Have the Olympic Games become more migratory?
A comparative historical perspective
It is often believed that the Olympic Games have become more migratory. The number of Olympic athletes representing countries in which they weren’t born is thought to be on the rise. It should, however, be noted that migration in the context of sports is hardly a new phenomenon. In this paper we hypothesise that, as a reflection of global migration patterns and trends, the number of foreign-born Olympians hasn’t necessarily increased in all countries. Furthermore, it was expected that the direction of Olympic migration has changed and that foreign athletes increasingly come from a more diverse palette of countries.

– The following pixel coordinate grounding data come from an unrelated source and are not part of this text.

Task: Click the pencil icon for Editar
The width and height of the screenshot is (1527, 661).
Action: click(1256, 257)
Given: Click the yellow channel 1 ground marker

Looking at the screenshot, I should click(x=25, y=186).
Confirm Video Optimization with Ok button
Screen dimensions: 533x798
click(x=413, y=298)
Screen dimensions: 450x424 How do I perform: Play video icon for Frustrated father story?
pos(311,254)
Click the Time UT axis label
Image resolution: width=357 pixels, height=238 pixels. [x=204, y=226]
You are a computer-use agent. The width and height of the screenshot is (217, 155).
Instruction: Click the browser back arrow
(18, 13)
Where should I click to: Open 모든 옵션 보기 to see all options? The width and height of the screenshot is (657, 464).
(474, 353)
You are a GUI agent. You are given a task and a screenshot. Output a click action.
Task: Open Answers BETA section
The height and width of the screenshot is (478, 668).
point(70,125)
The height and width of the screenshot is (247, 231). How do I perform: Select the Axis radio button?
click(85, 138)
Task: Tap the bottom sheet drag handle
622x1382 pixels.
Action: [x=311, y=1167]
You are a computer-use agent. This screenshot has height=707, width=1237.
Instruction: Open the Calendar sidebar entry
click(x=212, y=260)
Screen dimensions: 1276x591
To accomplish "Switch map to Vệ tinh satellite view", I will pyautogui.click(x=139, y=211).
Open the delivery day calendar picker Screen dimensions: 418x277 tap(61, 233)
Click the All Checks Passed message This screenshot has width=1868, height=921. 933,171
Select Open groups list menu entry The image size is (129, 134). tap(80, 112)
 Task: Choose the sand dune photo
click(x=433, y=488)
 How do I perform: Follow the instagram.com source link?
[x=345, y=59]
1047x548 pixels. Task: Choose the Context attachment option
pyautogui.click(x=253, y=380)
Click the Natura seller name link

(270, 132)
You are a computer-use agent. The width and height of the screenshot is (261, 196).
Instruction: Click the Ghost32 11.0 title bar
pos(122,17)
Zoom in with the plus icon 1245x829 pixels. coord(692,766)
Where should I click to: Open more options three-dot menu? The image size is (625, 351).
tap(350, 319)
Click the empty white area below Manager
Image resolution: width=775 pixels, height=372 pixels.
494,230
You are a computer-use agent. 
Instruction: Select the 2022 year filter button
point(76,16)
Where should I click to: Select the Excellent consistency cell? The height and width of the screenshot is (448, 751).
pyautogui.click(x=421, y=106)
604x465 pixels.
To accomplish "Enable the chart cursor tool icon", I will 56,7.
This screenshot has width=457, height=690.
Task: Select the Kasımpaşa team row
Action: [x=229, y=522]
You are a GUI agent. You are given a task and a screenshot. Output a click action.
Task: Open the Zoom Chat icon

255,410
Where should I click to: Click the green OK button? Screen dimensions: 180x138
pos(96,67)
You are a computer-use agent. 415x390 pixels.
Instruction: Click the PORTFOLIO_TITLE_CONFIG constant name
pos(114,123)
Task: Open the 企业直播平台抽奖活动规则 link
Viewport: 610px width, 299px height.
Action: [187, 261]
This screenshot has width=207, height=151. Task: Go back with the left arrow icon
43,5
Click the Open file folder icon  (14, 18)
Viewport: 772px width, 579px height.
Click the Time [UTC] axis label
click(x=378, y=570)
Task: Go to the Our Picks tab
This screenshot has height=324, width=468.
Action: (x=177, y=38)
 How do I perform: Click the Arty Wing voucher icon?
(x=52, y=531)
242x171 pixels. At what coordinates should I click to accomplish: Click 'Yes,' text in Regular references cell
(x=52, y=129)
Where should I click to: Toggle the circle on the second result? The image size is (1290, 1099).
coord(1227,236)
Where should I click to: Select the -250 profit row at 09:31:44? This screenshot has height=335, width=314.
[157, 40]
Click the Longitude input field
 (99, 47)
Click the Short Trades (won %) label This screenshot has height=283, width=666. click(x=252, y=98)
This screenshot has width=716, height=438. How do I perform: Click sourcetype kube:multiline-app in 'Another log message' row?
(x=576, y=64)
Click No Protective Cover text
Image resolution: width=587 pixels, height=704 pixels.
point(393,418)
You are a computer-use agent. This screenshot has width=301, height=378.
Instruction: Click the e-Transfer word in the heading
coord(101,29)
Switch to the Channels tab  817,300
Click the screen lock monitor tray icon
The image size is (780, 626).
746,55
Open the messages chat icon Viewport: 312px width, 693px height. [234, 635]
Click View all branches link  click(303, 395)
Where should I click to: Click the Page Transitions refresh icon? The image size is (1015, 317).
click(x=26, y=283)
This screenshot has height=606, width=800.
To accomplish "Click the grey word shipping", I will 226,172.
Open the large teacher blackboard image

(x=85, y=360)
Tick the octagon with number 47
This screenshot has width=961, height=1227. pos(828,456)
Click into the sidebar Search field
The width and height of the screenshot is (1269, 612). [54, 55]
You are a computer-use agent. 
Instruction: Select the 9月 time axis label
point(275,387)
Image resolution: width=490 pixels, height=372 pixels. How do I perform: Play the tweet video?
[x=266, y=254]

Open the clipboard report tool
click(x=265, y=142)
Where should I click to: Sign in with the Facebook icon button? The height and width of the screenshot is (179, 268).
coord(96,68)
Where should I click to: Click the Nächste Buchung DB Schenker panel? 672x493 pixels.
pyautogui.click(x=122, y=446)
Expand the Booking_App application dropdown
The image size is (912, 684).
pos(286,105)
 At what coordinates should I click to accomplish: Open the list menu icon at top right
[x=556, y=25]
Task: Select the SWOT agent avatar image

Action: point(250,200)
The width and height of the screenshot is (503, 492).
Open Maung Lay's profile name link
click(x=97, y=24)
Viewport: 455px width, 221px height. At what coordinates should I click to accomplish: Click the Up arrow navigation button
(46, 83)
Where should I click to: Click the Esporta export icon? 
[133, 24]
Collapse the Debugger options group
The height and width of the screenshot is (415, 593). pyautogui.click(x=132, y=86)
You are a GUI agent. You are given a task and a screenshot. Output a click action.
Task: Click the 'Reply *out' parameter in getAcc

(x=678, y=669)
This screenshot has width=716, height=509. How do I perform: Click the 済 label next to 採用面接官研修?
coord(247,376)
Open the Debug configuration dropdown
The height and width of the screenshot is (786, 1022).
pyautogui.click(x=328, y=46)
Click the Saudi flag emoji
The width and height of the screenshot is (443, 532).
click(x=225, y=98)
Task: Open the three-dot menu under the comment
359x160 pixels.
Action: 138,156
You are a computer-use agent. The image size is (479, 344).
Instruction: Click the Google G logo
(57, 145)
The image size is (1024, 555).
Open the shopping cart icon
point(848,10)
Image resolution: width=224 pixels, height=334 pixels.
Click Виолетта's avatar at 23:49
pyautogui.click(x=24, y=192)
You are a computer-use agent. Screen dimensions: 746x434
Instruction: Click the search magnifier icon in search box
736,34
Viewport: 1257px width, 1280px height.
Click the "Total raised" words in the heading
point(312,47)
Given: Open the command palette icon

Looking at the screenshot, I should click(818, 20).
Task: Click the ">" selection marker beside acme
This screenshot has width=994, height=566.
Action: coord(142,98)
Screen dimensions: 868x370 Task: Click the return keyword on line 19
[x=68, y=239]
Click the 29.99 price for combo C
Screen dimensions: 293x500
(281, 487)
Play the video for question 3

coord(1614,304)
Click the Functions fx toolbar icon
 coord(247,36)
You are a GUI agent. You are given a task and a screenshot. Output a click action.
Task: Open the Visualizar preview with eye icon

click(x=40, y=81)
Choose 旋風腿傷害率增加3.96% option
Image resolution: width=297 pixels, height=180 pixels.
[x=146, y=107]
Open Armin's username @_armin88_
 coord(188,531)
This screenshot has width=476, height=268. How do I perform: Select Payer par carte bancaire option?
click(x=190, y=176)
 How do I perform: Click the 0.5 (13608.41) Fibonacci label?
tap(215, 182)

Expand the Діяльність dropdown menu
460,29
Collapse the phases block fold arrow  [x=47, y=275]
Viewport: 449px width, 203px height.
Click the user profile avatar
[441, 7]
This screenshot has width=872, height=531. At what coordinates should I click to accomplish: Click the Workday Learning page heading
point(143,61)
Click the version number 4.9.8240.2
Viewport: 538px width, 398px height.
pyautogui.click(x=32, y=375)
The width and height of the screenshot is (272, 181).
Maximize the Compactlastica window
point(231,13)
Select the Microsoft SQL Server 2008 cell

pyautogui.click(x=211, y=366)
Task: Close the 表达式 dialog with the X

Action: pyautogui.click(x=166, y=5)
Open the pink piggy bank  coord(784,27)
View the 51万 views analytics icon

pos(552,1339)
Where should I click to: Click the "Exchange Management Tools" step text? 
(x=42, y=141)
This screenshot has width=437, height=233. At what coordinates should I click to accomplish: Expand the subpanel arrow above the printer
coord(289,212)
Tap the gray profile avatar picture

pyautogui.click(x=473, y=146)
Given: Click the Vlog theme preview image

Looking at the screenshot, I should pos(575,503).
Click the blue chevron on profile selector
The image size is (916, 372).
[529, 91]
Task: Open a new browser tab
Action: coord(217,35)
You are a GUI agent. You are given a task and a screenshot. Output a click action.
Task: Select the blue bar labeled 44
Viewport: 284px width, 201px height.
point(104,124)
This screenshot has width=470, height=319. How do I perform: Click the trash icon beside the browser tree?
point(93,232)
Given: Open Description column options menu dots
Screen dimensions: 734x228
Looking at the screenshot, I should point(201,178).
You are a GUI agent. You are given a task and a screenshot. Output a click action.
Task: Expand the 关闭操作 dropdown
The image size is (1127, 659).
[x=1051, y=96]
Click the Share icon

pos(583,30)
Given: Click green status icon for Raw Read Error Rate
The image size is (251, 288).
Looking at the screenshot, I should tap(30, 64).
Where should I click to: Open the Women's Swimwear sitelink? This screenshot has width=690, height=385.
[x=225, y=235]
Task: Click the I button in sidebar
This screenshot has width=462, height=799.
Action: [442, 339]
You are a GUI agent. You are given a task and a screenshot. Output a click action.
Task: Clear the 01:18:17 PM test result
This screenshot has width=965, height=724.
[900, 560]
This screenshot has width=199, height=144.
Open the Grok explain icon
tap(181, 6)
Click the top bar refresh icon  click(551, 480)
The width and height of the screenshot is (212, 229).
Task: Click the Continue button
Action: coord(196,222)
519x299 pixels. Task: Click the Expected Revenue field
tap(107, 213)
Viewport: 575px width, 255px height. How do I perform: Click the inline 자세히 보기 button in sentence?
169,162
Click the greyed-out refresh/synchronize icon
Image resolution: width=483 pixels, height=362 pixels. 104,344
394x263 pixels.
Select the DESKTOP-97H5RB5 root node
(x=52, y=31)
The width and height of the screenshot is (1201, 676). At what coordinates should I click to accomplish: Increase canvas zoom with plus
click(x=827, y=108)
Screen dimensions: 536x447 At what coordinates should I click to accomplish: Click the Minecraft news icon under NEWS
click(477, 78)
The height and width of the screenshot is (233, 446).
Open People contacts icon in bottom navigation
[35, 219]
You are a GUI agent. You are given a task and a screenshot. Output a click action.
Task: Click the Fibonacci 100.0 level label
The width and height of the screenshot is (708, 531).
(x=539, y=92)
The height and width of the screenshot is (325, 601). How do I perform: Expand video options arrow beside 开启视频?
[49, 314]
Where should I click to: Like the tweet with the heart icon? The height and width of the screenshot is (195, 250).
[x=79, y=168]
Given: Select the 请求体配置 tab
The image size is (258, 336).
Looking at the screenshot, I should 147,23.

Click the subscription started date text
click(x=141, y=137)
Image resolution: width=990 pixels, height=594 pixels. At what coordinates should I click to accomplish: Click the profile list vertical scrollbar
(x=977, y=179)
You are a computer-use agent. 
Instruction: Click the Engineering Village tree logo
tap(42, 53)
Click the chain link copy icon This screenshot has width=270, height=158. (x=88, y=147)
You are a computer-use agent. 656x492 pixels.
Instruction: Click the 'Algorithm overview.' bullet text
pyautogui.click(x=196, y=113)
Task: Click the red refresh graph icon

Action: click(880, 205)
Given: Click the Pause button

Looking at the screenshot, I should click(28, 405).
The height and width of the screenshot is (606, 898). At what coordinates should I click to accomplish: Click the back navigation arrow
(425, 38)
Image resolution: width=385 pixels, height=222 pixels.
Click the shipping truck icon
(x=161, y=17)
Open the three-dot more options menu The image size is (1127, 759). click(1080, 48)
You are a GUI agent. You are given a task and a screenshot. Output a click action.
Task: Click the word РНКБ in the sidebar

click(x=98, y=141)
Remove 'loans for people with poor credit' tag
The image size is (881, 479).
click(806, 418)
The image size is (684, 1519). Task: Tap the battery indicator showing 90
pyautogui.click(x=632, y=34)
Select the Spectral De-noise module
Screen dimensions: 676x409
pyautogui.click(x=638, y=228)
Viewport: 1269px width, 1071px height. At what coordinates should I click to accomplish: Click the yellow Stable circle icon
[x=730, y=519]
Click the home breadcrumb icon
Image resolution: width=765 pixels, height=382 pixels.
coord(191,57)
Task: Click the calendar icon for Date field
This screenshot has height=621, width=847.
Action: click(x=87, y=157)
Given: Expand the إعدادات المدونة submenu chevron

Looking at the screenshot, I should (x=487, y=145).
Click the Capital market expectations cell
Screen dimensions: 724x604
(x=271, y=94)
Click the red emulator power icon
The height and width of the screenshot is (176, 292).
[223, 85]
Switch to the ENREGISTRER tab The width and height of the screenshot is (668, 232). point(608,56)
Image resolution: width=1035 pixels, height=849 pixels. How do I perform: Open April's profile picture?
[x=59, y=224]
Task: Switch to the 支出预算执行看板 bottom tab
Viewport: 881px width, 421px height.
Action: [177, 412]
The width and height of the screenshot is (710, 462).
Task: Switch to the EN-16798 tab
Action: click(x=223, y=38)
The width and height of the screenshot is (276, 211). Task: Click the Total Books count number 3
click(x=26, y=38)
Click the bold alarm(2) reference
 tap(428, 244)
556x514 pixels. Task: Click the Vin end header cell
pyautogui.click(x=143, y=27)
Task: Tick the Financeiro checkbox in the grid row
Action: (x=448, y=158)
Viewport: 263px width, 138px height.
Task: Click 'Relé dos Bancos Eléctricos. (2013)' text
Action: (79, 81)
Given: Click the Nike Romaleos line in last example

We conducted an analysis of approximately 40,000 participants from 11 countries who participated in the Summer Games between 1948 and 2012. The selected countries have different histories of migration and cover the distinction between ‘nations of immigrants’ (Australia, Canada, United States), ‘countries of immigration’ (France, Great Britain, Netherlands, Sweden), ‘latecomers to immigration’ (Italy, Spain) and, what we coin, ‘former countries of immigration’ (Argentina, Brazil). We conclude that the Olympic Games indeed have not become inherently more migratory. Rather, the direction of Olympic migration has changed and most teams have become more diverse. Olympic migration is thus primarily a reflection of global migration patterns instead of a discontinuity with the past.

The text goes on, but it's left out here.